The next item on my list is the metadata. You already know what the Metadata means. Right? Let me quickly refresh your knowledge.
If you have been using traditional databases like Oracle or any other RDBMS like MySQL and PostgreSQL, you must have used the data dictionary or the metadata. In most of the databases, the dictionary is a read-only set of tables that provide information about the database objects. A typical data dictionary contains information as listed below.

  1. Object definitions (tables, views, functions)
  2. Column names and data types
  3. Partitions, location, and other statistics

The data dictionary is primarily used by administrators and the developers when they want to get some details about the database objects. I have also seen some operations teams using metadata information for developing a bunch of scripts to automate their day to day monitoring and investigation work. But all that is not the real purpose of the Metadata store. The data dictionary views are the by-product. The real purpose of metadata store is much more fundamental.

Why do we need Metadata?

An SQL compiler can't work without a metadata store. When you write a SELECT * FROM TABLE1, the compiler doesn't know what the TABLE1 is? Where is the data stored? How to read and interpret it? All those answers are hidden in the metadata store. And that's the real purpose of the metadata store.
So, an SQL compatible database needs a metadata store, and hence the Spark also needs one. The creators of Spark decided to reuse the Hive Meta store instead of developing a new one. That means Spark comes with a bundled Hive Meta store.
However, you might already have a Hive cluster with a functioning Hive Meta store. Now you want to bring the Spark into your ecosystem. And that requirement causes two types of challenges.

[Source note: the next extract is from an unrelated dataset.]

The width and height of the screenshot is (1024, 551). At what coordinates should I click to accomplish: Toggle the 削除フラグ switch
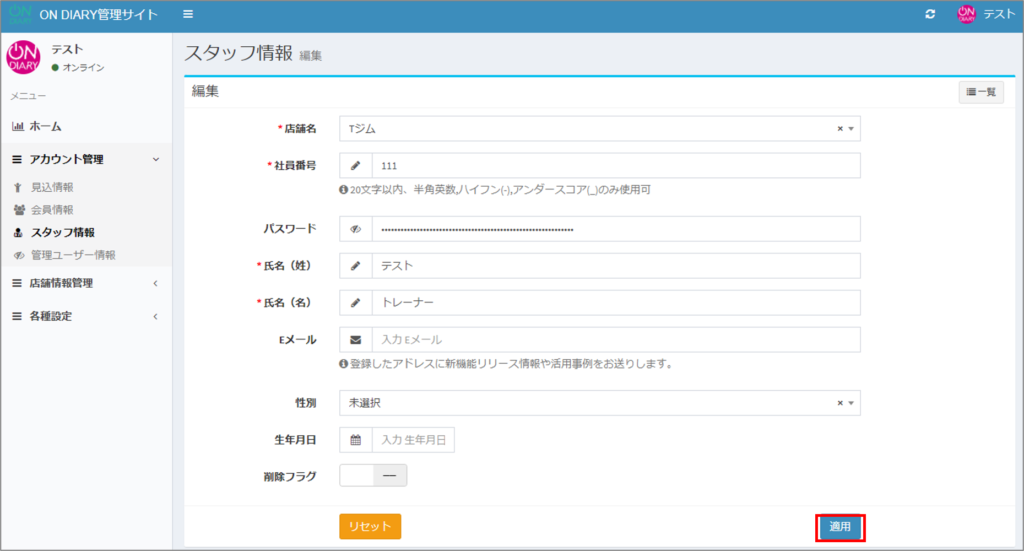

  1. The version of your existing Hive Meta store might be different than the one that comes with your Spark.
  2. You might want to use a central Metadata store across your different clusters. The central store allows you to access your tables from all the clusters.

The first point is clear. I don't think there is any confusion on the first point. However, if you haven't seen complex cluster deployments in a cloud environment, you might have some doubts about the second point. Let's try to understand that.

Central Metadata store for Apache Spark

Assume I already have a cluster setup in a cloud environment. I have already integrated a bunch of technologies to design this cluster.I have a YARN cluster with Apache Hive and Spark as well. I also have a Hive Metadata store. The Hive Metadata store is common for Spark and Hive. However, I am storing my data files in S3 bucket, and I have created Spark SQL Tables using those data files.
Now I have a new requirement. I want to execute a machine learning model using the data that I already have. The model needs a lot of CPU and GPU resources, and I don't have that kind of machines in this existing cluster. So, I decided to spin a new Spark cluster with high-end CPU and GPU resources. Since I am keeping my data in the S3 bucket, I can easily access those data files from this new cluster as well. However, the table definitions on those data files are stored in my existing Meta store. The default meta store of the new cluster doesn't have those definitions.
If I try to execute the SELECT * FROM MYTABLE, I will get an error as the table does not exists. How would you fix that?
There are two ways.

  1. Execute all the Create Table scripts in this cluster, and I guess that's a foolish thing to do.
  2. The other alternative is to reconfigure the new cluster to point to the earlier Metadata store.

Even if you have 10K table definitions and hundreds of user-defined functions, all of them will be available to you in this new cluster without re-executing those DDL in this new cluster.
In a large organization, the need for spinning a new cluster keeps arriving that forces you to plan for a central Metadata store.
The configuration and set up a central meta store is not within the scope of this tutorial. So, we leave that part and move on to the methods of accessing the metadata using Spark.
Once you understand the importance of metadata, the next question is how to access it?

How to access Spark Metadata?

There are two methods to access the metadata.

  1. SQL
  2. Spark Catalog API

You are already familiar with the SQL method. It is all about using the DESCRIBE and SHOW commands. Both commands work with database, table, partition and the functions. The SHOW command is to get a list of the objects. Here are some examples.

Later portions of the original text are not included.